ARBEITSAUFTRAG A ▸ Geben Sie aus dem Forenauszug den Abschnitt wortgetreu aus, der bei den Worten „Wenn nichts dabei“ beginnt und nach „(7. Februar 2004)“ endet.
ARBEITSAUFTRAG B ▸
Beantworten Sie anhand des Forenauszugs folgende Fragen:
(i) An welchem Datum wurde der Beitrag von Andreas Gaisbauer veröffentlicht?
(ii) An wen soll man sich laut dem ersten Beitrag per Mail wenden, um ein individuelles Paket zusammenzustellen?
(iii) Was rät webmix für den Fall, dass eine Antwort ausbleibt?

AUSGANGSTEXT ▸
● ● ● ● ●
Schau mal bei http://www.cyberwebhosting.de !
Die sind sehr gut, dort bin ich schon eine Zeit und sehr zu frieden, hoffentlich bleibt das auch so.
Wenn nichts dabei ist, kannst du dir bestimmt auch dein indivudelles Paket zusammenstellen, einfach mal Mail an den Webmaster schreiben.


----------



## Andreas Gaisbauer (7. Februar 2004)

Ich hab auch ein Paket bei Cyerbwehosting  - allerdings weis ich nicht wie lange noch... Es darf nicht sein das in der letzten Zeit Supportanfragen einfach ohne Antwort verpuffen...


----------



## webmix (18. Februar 2004)

Also bei mir wird sehr schnell geantwortet.
Habe aber auch jetzt mal eine Antwort nicht bekommen. Ich denke mal, dass die einfach bei vielen Mails (leider) unter geht , aber dann einfach nochmal hinschreiben.


----------



## Elias (2. August 2010)

webmix hat gesagt.:


> Also bei mir wird sehr schnell geantwortet.
● ● ● ● ●
BEREITGESTELLTE DATEN ▸
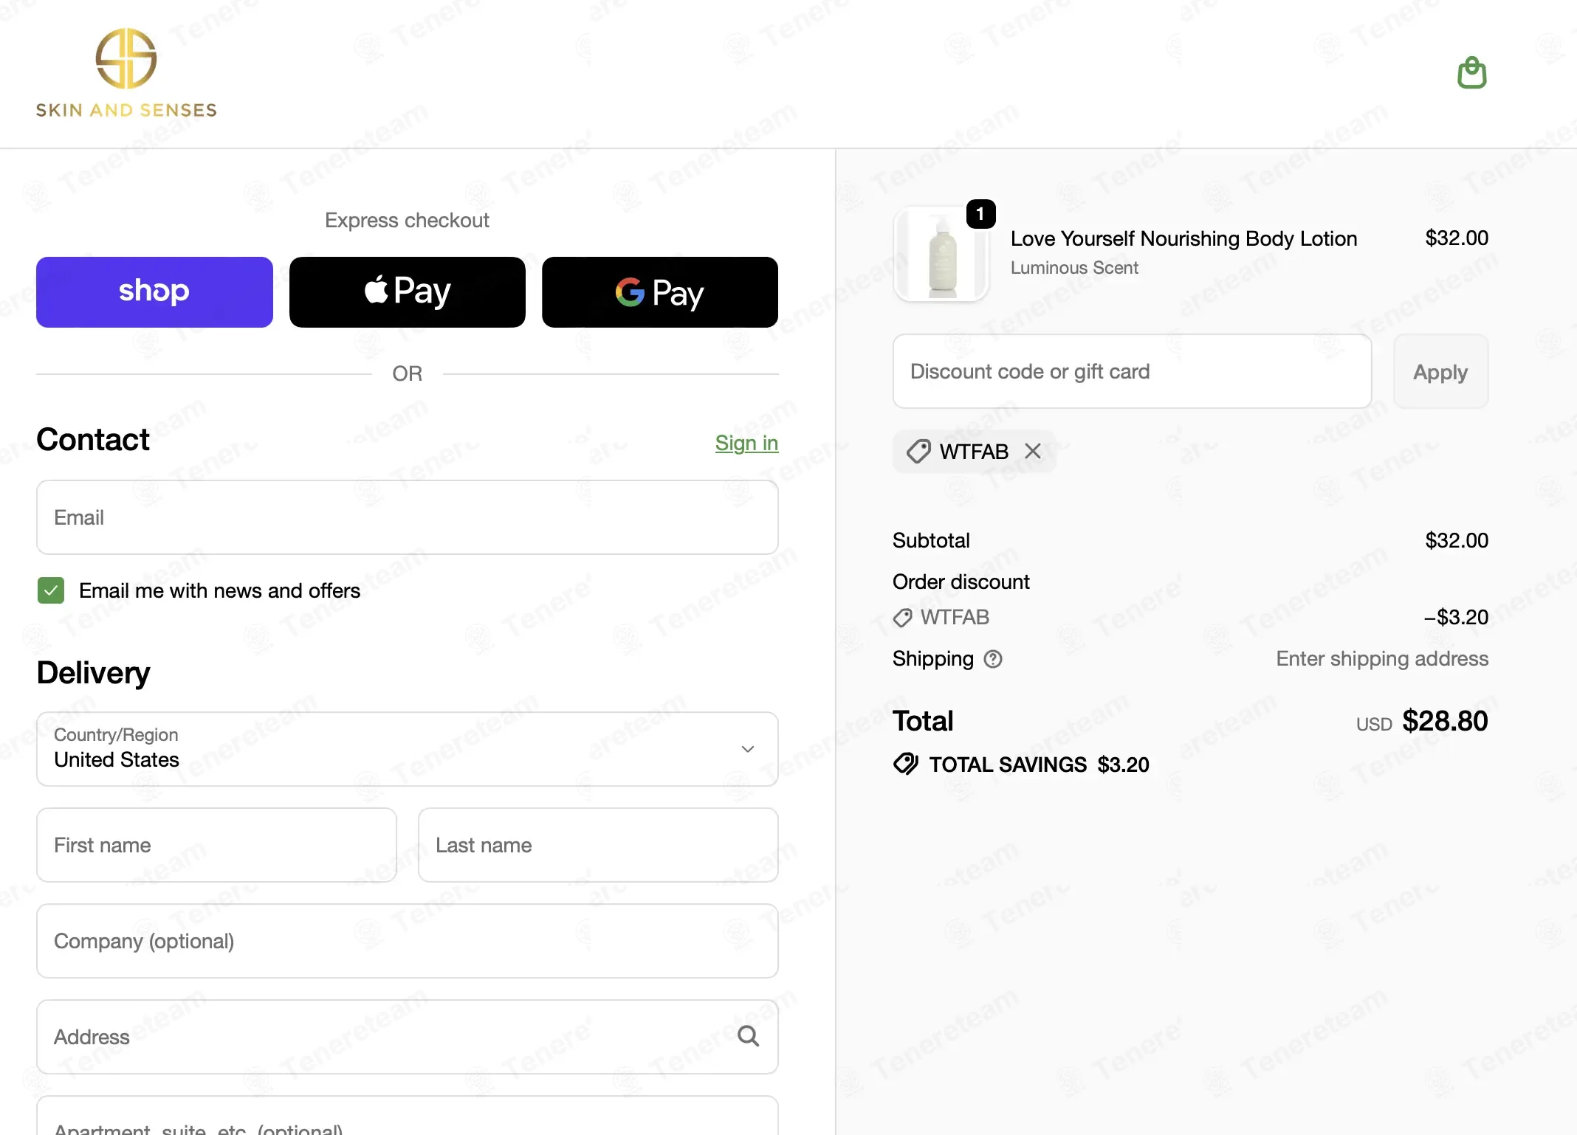Click the Sign in link
The height and width of the screenshot is (1135, 1577).
point(746,443)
● ● ● ● ●
ERGEBNIS A ▸
Wenn nichts dabei ist, kannst du dir bestimmt auch dein indivudelles Paket zusammenstellen, einfach mal Mail an den Webmaster schreiben.


----------



## Andreas Gaisbauer (7. Februar 2004)

ERGEBNIS B ▸
(i) Am 7. Februar 2004.
(ii) An den Webmaster.
(iii) Einfach noch einmal hinzuschreiben.